Creating dbt models manually is a tedious process that can consume hours of a data engineer's time. Especially when no (big) business transformations are made, it is not the most attractive part of an engineer's work with data.
But what if you could automate this entire process? In this walkthrough, I'll show you exactly how GitLab Duo Agent Platform can generate comprehensive dbt models in just minutes, complete with proper structure, tests, and documentation.
What we're building
Our marketing team wants to effectively manage and optimize advertising investments. One of the advertising platforms is Reddit, so, therefore, we are extracting data from the Reddit Ads API to our enterprise Data Platform Snowflake. At GitLab, we have three layers of storage:
raw
layer - first landing point for unprocessed data from external sources; not ready for business useprep
layer - first transformation layer with source models; still not ready for general business useprod
layer - final transformed data ready for business use and Tableau reporting
For this walkthrough, data has already landed in the raw layer by our extraction solution Fivetran, and we'll generate dbt models that handle the data through the prep
layer to the prod
layer.
Without having to write a single line of dbt code ourselves, by the end of the walkthrough we will have:
- Source models in the prep layer
- Workspace models in the prod layer
- Complete dbt configurations for all 13 tables (which includes 112 columns) in the Reddit Ads dataset
- Test queries to validate the outcomes
The entire process will take less than 10 minutes, compared to the hours it would typically require manually.
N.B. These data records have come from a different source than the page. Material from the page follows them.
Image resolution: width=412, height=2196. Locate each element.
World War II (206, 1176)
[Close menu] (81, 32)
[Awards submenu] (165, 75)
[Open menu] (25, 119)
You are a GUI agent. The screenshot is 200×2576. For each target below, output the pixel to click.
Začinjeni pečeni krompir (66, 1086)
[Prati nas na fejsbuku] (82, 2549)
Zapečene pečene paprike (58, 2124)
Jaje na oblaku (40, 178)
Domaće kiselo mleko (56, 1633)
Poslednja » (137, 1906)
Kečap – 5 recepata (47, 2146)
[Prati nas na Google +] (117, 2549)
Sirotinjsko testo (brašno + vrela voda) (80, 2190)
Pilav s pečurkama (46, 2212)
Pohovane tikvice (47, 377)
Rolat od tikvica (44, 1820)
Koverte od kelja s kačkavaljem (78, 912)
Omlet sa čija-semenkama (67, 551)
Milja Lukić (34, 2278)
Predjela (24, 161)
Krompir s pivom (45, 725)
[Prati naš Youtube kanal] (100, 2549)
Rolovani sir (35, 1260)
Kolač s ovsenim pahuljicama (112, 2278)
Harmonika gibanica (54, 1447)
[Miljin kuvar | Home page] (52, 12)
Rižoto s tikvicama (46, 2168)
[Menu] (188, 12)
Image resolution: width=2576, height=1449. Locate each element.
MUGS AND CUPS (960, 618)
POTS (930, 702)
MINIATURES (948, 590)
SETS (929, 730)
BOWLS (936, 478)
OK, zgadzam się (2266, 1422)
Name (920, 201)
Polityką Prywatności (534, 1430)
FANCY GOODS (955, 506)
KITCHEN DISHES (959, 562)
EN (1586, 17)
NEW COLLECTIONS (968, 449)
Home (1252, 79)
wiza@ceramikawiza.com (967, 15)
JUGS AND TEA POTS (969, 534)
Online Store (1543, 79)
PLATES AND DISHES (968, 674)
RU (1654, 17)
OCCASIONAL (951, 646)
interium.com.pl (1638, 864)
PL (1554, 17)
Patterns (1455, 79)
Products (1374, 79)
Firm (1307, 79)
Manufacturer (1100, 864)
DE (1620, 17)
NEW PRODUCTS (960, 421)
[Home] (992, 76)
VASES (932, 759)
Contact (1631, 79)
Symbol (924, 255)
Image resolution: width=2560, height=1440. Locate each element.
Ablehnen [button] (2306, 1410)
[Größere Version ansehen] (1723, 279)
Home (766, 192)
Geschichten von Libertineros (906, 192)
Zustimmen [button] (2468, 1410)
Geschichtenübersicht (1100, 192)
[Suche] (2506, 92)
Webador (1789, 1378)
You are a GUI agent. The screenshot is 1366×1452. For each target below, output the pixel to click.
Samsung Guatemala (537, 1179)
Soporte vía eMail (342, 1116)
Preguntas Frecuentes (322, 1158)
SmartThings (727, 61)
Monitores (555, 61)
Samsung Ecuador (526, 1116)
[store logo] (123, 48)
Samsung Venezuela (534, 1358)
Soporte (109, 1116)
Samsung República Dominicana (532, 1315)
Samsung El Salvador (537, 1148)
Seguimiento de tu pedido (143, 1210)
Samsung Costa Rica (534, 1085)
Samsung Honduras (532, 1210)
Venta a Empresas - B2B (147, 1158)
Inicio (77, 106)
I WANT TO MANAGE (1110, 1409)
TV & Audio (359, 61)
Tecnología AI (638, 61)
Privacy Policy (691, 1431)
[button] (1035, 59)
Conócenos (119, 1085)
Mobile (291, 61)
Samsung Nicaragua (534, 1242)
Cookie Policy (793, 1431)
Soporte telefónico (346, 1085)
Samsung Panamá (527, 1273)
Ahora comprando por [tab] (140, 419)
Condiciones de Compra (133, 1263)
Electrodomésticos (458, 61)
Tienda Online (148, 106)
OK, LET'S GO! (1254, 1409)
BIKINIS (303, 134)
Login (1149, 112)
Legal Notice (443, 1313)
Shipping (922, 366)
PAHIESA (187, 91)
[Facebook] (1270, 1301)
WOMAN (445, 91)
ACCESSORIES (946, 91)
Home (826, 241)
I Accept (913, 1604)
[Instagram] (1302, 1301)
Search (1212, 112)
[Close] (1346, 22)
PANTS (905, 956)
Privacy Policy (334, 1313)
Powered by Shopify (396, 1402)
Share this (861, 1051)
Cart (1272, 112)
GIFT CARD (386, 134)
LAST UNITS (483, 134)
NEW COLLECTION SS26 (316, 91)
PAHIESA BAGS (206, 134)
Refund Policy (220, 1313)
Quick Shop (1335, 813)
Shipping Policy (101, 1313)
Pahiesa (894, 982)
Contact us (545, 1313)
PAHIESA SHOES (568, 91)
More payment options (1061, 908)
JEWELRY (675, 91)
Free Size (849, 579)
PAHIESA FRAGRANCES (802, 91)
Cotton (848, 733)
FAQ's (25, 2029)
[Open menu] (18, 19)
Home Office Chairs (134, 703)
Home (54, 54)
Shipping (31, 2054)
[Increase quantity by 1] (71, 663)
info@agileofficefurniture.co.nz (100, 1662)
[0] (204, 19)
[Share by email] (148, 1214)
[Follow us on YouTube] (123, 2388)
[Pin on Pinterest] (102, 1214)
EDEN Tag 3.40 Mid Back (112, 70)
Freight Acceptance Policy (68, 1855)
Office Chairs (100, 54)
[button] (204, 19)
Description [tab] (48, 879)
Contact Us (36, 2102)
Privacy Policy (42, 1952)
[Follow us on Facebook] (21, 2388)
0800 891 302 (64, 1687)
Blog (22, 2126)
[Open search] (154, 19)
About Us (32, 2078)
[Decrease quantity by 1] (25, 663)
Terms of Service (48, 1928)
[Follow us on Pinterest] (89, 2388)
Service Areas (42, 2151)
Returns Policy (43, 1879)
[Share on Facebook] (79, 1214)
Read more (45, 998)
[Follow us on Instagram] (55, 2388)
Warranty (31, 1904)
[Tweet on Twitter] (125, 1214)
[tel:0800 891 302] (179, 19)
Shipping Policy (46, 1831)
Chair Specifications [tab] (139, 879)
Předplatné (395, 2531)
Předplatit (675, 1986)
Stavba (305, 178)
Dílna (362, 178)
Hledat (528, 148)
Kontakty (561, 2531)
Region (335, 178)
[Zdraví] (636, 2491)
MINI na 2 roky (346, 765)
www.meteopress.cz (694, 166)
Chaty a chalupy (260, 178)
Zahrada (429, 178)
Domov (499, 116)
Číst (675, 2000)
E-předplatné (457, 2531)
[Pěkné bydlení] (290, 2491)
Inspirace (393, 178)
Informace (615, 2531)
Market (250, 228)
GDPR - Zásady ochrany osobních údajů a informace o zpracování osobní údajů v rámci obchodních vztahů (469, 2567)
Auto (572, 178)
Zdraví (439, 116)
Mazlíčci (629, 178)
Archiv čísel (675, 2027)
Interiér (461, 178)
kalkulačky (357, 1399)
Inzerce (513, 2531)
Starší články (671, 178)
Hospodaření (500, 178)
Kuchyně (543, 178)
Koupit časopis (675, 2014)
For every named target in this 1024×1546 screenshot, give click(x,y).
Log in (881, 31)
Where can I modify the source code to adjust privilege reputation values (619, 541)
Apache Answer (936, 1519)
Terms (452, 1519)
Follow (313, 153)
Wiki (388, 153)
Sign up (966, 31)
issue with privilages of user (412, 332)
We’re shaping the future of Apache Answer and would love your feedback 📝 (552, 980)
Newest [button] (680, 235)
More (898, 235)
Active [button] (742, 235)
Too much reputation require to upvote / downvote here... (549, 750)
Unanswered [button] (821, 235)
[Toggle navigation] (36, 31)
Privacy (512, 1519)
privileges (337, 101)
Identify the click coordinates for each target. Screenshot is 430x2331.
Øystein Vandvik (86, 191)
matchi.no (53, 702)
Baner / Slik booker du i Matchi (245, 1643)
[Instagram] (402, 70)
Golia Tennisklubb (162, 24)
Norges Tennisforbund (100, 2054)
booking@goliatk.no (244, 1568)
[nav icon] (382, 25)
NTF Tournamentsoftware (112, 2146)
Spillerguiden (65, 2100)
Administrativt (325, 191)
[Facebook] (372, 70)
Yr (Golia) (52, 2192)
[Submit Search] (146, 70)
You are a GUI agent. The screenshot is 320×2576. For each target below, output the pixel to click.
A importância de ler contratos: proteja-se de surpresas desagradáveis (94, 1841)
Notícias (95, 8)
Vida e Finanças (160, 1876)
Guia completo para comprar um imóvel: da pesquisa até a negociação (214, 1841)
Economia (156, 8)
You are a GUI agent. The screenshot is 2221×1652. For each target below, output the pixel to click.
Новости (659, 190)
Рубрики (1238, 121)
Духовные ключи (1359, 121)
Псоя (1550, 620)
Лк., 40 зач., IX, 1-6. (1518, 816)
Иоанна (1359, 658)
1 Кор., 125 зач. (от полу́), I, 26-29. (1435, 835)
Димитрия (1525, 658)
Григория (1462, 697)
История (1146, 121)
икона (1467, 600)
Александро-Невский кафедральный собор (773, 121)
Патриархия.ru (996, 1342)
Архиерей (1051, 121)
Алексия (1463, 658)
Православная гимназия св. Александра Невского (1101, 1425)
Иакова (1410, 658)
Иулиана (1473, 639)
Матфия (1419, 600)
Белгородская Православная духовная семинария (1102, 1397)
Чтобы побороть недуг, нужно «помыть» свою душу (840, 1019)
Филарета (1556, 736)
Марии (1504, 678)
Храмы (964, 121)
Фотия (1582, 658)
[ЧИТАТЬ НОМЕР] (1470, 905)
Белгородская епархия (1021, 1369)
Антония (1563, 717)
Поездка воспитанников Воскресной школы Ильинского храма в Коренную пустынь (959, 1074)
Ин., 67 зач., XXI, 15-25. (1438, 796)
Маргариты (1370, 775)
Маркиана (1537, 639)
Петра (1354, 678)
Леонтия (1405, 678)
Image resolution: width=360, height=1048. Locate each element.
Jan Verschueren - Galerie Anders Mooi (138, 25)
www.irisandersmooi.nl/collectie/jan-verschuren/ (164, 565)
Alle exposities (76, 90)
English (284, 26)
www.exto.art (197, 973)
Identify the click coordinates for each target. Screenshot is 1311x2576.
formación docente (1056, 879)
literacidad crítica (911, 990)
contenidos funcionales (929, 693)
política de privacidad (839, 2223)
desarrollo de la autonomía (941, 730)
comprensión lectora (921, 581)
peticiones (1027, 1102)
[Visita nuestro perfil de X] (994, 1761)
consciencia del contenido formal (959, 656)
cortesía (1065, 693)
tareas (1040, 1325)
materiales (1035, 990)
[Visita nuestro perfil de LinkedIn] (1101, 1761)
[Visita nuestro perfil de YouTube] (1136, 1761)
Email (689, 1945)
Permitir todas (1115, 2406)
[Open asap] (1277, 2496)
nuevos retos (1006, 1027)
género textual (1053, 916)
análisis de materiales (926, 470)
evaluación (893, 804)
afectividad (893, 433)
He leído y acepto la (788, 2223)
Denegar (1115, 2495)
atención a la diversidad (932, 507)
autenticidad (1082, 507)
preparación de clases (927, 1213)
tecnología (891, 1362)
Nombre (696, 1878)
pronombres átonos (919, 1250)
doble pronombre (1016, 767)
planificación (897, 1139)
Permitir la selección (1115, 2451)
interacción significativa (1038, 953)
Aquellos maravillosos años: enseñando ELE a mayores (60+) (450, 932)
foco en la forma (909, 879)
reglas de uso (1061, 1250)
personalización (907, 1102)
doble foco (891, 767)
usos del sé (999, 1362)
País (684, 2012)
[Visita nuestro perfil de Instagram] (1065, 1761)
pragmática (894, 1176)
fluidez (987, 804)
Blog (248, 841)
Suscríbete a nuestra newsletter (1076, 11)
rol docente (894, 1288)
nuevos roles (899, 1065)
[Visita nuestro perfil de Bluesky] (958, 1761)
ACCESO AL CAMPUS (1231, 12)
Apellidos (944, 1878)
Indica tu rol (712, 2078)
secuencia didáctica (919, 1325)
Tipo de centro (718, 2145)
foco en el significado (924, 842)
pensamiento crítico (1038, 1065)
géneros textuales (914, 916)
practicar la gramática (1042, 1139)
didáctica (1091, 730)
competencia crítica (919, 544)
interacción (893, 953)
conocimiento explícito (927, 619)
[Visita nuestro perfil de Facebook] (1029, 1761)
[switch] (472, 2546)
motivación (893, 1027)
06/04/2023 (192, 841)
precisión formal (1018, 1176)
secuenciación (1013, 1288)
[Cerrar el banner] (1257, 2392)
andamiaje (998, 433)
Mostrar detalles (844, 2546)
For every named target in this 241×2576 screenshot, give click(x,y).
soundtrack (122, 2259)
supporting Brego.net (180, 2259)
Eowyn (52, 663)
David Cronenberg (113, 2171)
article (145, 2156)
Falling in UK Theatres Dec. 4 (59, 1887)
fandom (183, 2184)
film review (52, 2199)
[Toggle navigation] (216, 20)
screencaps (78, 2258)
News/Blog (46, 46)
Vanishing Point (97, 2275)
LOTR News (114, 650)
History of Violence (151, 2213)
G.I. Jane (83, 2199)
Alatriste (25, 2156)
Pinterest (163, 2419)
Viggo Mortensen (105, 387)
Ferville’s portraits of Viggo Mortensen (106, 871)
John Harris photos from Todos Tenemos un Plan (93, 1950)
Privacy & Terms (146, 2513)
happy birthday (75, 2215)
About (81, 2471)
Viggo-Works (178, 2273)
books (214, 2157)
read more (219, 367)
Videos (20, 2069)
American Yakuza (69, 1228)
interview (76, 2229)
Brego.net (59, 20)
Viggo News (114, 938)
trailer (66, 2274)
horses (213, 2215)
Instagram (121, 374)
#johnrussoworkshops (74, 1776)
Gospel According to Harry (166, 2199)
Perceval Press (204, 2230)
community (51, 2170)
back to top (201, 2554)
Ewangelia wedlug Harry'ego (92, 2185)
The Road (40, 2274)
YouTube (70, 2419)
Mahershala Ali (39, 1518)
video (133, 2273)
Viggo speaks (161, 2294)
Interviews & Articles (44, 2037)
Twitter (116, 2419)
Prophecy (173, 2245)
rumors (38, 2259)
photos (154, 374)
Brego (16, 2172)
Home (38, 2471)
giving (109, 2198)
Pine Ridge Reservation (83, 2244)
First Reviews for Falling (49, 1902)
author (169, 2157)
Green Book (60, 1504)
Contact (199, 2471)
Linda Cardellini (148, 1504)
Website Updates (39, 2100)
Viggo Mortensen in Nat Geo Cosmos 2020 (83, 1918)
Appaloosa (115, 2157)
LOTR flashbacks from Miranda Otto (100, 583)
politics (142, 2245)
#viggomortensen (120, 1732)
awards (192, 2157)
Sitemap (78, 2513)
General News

Here are the steps to follow:
1. Prepare the data structure
Before GitLab Duo can generate our models, it needs to understand the complete table structure. The key is running a query against Snowflake's information schema, because we are currently investigating how to connect GitLab Duo via Model Context Protocol (MCP) to our Snowflake instance:
SELECT
table_name,
column_name,
data_type,
is_nullable,
CASE
WHEN is_nullable = 'NO' THEN 'PRIMARY_KEY'
ELSE NULL
END as key_type
FROM raw.information_schema.columns
WHERE table_schema = 'REDDIT_ADS'
ORDER BY table_name, ordinal_position;
This query captures:
- All table and column names
- Data types for proper model structure
- Nullable constraints
- Primary key identification (non-nullable columns in this dataset)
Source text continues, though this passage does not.